#### DATA ####

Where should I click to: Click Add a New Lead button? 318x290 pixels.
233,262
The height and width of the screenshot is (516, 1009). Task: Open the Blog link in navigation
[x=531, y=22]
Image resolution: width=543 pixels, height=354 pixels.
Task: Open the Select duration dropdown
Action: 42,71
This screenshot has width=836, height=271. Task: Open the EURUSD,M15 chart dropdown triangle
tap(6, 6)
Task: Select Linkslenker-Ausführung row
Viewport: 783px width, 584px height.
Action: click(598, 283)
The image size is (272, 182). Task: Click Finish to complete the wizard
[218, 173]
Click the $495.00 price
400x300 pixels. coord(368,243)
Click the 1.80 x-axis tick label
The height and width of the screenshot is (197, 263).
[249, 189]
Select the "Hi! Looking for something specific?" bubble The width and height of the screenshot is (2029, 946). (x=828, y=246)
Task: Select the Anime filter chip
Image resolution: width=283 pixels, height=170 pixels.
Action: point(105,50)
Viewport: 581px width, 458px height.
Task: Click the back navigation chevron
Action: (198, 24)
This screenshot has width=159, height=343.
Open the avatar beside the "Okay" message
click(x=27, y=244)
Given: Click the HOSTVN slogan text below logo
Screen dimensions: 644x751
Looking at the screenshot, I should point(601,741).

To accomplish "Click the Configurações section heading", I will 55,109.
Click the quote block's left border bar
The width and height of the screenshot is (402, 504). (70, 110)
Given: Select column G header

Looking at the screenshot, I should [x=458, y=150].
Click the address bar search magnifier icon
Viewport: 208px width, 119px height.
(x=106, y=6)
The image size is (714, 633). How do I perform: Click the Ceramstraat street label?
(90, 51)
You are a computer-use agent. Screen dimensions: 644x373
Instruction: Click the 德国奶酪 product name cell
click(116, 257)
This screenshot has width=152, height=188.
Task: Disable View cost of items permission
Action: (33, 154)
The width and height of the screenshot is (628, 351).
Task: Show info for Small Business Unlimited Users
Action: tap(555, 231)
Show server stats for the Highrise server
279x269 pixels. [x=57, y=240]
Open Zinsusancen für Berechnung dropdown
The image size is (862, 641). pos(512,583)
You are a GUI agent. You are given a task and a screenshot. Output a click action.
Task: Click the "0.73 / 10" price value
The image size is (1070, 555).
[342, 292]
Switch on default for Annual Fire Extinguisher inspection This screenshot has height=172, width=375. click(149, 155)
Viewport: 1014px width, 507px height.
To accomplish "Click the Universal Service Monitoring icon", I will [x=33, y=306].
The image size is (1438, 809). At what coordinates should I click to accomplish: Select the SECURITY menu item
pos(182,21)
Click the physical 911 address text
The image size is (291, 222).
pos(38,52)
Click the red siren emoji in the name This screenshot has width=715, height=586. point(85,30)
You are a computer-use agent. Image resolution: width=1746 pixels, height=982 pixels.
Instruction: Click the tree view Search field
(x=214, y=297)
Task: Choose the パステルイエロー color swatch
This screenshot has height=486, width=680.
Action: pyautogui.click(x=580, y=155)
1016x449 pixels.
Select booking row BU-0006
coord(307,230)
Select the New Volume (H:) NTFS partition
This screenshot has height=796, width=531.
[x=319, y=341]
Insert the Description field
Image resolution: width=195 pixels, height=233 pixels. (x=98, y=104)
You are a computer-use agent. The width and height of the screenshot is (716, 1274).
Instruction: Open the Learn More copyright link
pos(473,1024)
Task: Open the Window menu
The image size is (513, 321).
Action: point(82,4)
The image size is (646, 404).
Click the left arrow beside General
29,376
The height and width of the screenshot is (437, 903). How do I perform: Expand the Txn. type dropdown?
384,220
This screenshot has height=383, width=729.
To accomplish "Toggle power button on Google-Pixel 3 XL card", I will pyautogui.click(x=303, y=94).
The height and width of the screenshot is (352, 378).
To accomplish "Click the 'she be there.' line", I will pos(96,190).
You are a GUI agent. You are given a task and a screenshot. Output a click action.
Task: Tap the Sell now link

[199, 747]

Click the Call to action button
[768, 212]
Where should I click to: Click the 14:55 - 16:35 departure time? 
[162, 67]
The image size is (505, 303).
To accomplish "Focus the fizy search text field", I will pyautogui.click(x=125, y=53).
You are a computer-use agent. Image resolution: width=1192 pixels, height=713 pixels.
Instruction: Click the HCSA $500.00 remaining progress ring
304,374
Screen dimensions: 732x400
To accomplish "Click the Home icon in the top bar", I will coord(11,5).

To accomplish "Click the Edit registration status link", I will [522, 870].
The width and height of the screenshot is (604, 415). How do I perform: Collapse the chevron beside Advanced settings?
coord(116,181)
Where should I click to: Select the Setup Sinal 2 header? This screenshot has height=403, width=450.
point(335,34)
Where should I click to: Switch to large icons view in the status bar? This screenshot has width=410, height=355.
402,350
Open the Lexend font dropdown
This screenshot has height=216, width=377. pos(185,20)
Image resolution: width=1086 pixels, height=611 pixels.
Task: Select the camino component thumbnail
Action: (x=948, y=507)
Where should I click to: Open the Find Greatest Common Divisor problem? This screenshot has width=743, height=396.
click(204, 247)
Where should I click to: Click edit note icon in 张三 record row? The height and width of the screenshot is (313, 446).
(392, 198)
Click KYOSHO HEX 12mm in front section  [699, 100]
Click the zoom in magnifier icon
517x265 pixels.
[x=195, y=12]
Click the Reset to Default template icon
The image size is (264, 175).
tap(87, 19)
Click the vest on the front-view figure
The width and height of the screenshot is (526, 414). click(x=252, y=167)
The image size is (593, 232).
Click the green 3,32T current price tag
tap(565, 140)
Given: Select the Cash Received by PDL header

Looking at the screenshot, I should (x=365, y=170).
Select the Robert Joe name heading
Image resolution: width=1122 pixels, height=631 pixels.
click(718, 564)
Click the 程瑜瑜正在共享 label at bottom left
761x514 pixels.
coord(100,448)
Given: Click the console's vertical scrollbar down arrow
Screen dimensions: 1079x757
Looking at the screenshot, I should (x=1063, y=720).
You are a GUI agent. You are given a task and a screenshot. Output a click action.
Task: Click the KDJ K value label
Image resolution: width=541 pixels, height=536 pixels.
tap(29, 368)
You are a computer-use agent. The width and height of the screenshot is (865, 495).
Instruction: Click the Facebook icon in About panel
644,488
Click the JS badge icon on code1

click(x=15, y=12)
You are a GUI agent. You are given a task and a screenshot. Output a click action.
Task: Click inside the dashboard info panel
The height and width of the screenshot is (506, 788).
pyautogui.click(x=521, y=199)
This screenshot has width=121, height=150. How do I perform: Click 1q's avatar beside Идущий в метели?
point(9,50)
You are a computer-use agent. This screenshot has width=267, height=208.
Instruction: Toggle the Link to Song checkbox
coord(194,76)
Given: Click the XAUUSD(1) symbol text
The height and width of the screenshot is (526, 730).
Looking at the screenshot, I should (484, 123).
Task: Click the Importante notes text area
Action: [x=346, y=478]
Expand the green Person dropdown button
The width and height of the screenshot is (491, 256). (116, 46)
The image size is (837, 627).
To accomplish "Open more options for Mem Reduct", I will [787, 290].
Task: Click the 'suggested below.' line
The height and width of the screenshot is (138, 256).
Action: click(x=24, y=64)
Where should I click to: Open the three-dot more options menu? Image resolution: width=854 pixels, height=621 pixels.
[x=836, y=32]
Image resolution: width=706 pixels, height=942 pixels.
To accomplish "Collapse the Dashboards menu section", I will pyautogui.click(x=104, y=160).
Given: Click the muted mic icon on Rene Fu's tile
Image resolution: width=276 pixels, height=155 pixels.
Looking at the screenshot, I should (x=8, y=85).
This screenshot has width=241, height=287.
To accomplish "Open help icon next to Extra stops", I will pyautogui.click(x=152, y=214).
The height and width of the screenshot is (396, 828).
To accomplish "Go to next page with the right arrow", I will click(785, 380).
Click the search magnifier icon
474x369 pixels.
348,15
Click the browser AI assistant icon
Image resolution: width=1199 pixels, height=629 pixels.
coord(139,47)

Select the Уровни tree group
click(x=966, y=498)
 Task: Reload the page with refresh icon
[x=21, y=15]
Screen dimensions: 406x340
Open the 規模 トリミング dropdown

####

**PROBLEM TO WORK ON**
For every line of the data above that contains "heading", copy that line.

**TASK SOLUTION**
To accomplish "Click the Configurações section heading", I will 55,109.
Select the Robert Joe name heading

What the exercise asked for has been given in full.